» **The task**:
Please transcribe each of the records exactly as given.

(Collection entries)
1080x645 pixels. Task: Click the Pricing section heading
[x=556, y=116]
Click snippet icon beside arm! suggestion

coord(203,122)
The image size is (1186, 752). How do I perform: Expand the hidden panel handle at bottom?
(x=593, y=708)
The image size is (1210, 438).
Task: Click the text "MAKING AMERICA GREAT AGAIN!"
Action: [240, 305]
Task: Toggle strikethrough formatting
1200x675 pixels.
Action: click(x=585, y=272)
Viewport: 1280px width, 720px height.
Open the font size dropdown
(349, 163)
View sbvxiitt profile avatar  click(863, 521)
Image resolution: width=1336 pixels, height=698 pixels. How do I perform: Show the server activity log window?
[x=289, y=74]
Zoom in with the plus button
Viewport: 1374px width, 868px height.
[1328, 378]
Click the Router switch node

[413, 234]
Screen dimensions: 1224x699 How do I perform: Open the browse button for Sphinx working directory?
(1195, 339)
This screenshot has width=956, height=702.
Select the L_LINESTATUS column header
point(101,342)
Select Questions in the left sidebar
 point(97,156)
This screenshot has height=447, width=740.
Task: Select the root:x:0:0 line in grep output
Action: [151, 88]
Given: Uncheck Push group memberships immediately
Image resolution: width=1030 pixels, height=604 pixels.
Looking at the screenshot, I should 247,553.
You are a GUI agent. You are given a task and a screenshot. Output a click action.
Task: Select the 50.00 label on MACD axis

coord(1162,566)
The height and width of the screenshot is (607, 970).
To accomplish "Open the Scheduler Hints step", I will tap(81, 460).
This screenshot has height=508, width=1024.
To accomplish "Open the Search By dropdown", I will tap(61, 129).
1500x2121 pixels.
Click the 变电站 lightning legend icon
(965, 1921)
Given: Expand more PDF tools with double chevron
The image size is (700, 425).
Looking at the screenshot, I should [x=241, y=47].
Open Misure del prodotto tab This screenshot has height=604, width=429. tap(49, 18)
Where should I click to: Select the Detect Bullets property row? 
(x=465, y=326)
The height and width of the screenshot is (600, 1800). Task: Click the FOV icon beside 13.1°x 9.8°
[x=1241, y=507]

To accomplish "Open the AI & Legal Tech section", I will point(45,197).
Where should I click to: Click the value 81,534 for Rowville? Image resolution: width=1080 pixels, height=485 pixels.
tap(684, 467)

» **Written solution**:
1080x645 pixels. Task: Click the Pricing section heading
[x=556, y=116]
Click snippet icon beside arm! suggestion

coord(203,122)
The image size is (1186, 752). How do I perform: Expand the hidden panel handle at bottom?
(x=593, y=708)
The image size is (1210, 438).
Task: Click the text "MAKING AMERICA GREAT AGAIN!"
Action: [240, 305]
Task: Toggle strikethrough formatting
1200x675 pixels.
Action: click(x=585, y=272)
Viewport: 1280px width, 720px height.
Open the font size dropdown
(349, 163)
View sbvxiitt profile avatar  click(863, 521)
Image resolution: width=1336 pixels, height=698 pixels. How do I perform: Show the server activity log window?
[x=289, y=74]
Zoom in with the plus button
Viewport: 1374px width, 868px height.
[1328, 378]
Click the Router switch node

[413, 234]
Screen dimensions: 1224x699 How do I perform: Open the browse button for Sphinx working directory?
(1195, 339)
This screenshot has width=956, height=702.
Select the L_LINESTATUS column header
point(101,342)
Select Questions in the left sidebar
 point(97,156)
This screenshot has height=447, width=740.
Task: Select the root:x:0:0 line in grep output
Action: [151, 88]
Given: Uncheck Push group memberships immediately
Image resolution: width=1030 pixels, height=604 pixels.
Looking at the screenshot, I should 247,553.
You are a GUI agent. You are given a task and a screenshot. Output a click action.
Task: Select the 50.00 label on MACD axis

coord(1162,566)
The height and width of the screenshot is (607, 970).
To accomplish "Open the Scheduler Hints step", I will tap(81, 460).
This screenshot has height=508, width=1024.
To accomplish "Open the Search By dropdown", I will tap(61, 129).
1500x2121 pixels.
Click the 变电站 lightning legend icon
(965, 1921)
Given: Expand more PDF tools with double chevron
The image size is (700, 425).
Looking at the screenshot, I should [x=241, y=47].
Open Misure del prodotto tab This screenshot has height=604, width=429. tap(49, 18)
Where should I click to: Select the Detect Bullets property row? 
(x=465, y=326)
The height and width of the screenshot is (600, 1800). Task: Click the FOV icon beside 13.1°x 9.8°
[x=1241, y=507]

To accomplish "Open the AI & Legal Tech section", I will point(45,197).
Where should I click to: Click the value 81,534 for Rowville? Image resolution: width=1080 pixels, height=485 pixels.
tap(684, 467)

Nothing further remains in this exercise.